Aims We previously showed that enhanced myogenic constriction (MC) of peripheral resistance arteries involves active AT 1 receptors in chronic heart failure (CHF). Recent data suggest both transactivation of EGF receptors and caveolae‐like microdomains to be implicated in the activity of AT 1 receptors. Thus, we assessed their roles in increased MC in mesenteric arteries of CHF rats. Methods and results Male Wistar rats underwent myocardial infarction to induce CHF and were sacrificed after 12 weeks. The number of caveolae in smooth muscle cells (SMC) of mesenteric arteries of CHF rats was decreased by 43.6 ± 4.0%, this was accompanied by increased MC, which was fully normalized to the level of sham by antagonists of the AT 1 ‐receptor (losartan) or EGF‐receptor (AG1478). Acute disruption of caveolae in sham rats affected caveolae numbers and MC to a similar extent as CHF, however MC was only reversed by the antagonist of the EGF‐receptor, but not by the AT 1 ‐receptor antagonist.
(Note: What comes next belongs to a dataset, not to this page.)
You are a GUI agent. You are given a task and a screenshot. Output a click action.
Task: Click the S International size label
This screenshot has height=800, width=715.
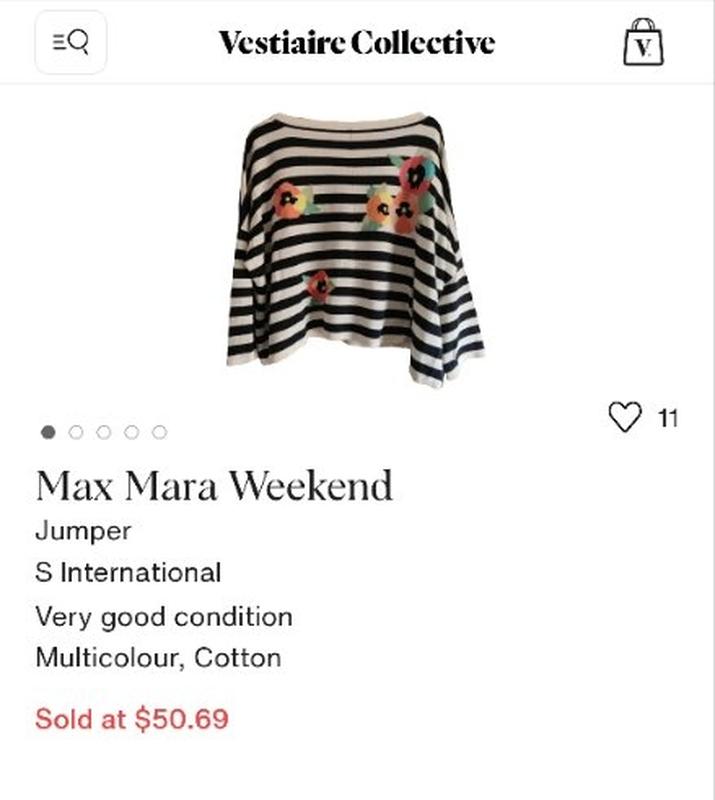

Further, in sham rats, MC was increased by a sub‐threshold concentration of angiotensin II and reversed by both AT 1 ‐ as well as EGF‐receptor inhibition. In contrast, increased MC by a sub‐threshold concentration of EGF was only reversed by EGF receptor inhibition. Conclusion These findings provide the first evidence that decreased SMC caveolae numbers are involved in enhanced MC in small mesenteric arteries, by affecting AT 1 ‐ and EGF‐receptor function. This suggests a novel mechanism involved in increased peripheral resistance in CHF.